武田 主要な活動のひとつとして、共同配送の検討も進めています。小売企業同士の物流センターは近接した場所に存在していることが多いため、近い店舗であれば共同配送を行いやすくなります。しかし、店舗の什器回収(カートラック、ドーリーなど)があるため積載に余裕がないこと、首都圏の配送距離が100㎞圏内と短く、共同配送に適さないことから、まだ実現には至っていません。現在は、それぞれの拠点から配送している車両をどうやって1台に集約できるか検討を進めている段階です。
他のSM物流研究会の参画企業間ではすでに、加工肉メーカーの配送ルート、配車車両の積載余力に着目したセンターへの共同配送といった事例も出ていますが、当社では実運送を担う運送会社も含めてサプライチェーンを担うすべての企業がメリットを享受できるような、効率的な配送を構築するためのノウハウがまだ十分に揃っていないという課題を抱えています。
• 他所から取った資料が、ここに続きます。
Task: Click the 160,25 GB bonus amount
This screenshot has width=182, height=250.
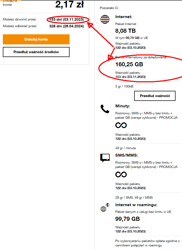Action: 129,64
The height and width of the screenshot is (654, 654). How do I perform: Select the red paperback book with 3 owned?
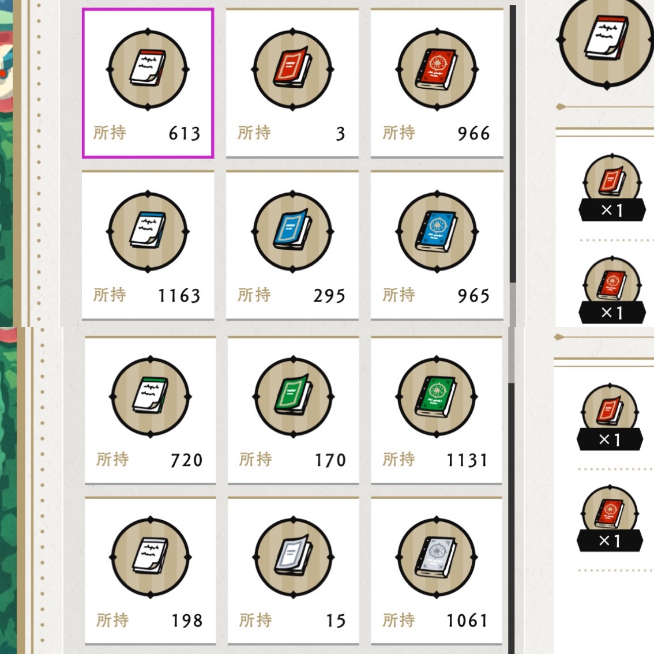point(292,83)
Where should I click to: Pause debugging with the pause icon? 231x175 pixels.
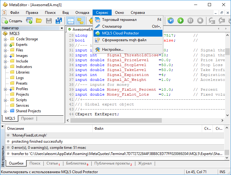pyautogui.click(x=190, y=21)
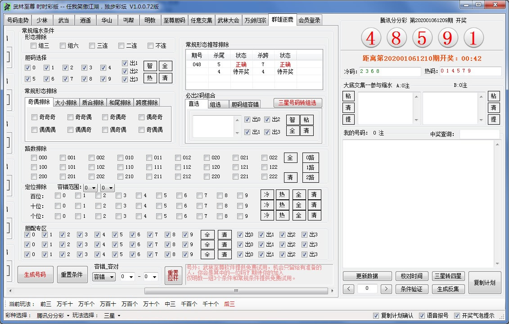Viewport: 509px width, 324px height.
Task: Open the 容错 combo box in 容错_容对
Action: click(x=104, y=277)
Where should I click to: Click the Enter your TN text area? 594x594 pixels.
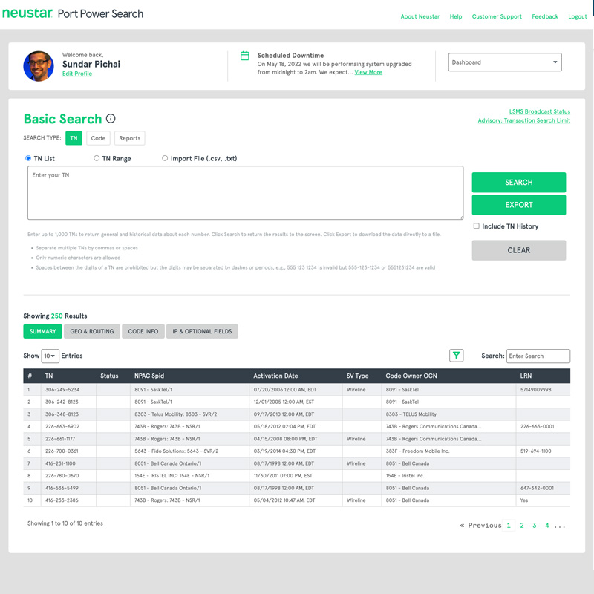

そこで当社では、物流効率化の知見を持つ専門人材を外部から登用することで、我々の中にある知見だけに頼らず、さらにノウハウを獲得していくことにもチャレンジしていきます。具体的には、運送会社に近いポジションで働いていた方やセンター運営を手がける企業で働いていた方、同業他社の方などを対象に考えています。物流には我々の知らない知識や情報もまだまだ多く、ノウハウや知見を積極的に取り込んでいかなければ、今後の物流課題の解決は難しいものと考えています。
――拠点や店舗における物流DXの導入やデジタル化の取り組みは進んでいるのでしょうか。
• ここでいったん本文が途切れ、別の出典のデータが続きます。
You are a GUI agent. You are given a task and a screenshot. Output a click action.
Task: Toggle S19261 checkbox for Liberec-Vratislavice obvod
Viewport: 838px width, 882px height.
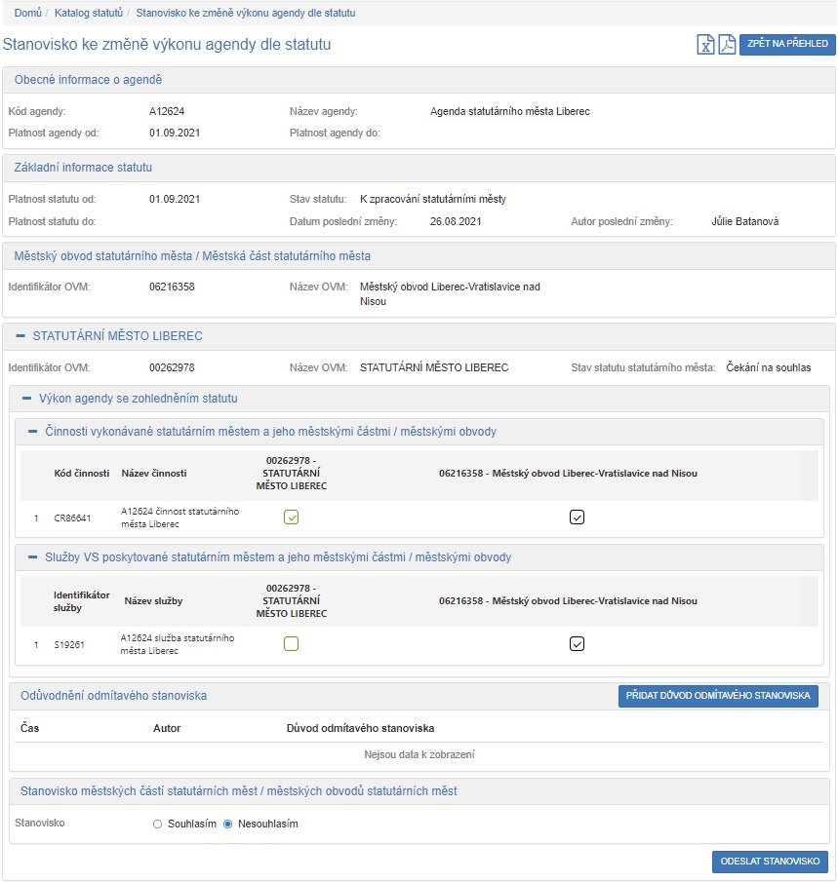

武田 当社では全店舗で、日立製作所が開発した「AI需要予測型自動発注システム」を導入・運用しています。先程お話した日配チルド品のリードタイム延長の取り組みも、この自動発注システムにより、より正確な需要予測が可能になったことから実現したものです。
他方、店舗だけでなく物流センター側でも需要予測のDXを進めていく必要性を感じています。物流センター側では短くても2ヵ月先までの物量を見通しておく必要があるのですが、既存の需要予測システムでは予測できる期間が短いという点がネックとなっています。メーカーに対して必要な量をどのタイミングで発注できるかによって確保できる在庫量が変わってくるため、今よりもさらに正確な需要予測が求められています。現在、日立製作所との検討を進めている最中です。
また、店舗側における車両の待機削減についても、システム導入などDXの余地があります。現在、店舗納品にきた配送業者に紙の入店簿へ記入してもらうことで、店舗に来た車両の滞在を管理しているのですが、店舗にはゴミ収集や食品直送、現金回収といった多くの車両が出入りしていることから、車両の混雑による待機が発生しているケースもあります。たとえば、複数の店舗へ納品する車両に対し、ある店舗で車両の待機が発生しそうだったら、待機が発生しない店舗へ先に納品してもらうようなシステムが整えば、車両待機の削減が期待できます。このように個々の店舗の納品状況を把握しつつ、全体の状況も管理して効率化を図るには、物流DXの推進は避けて通れないのではないかと考えています。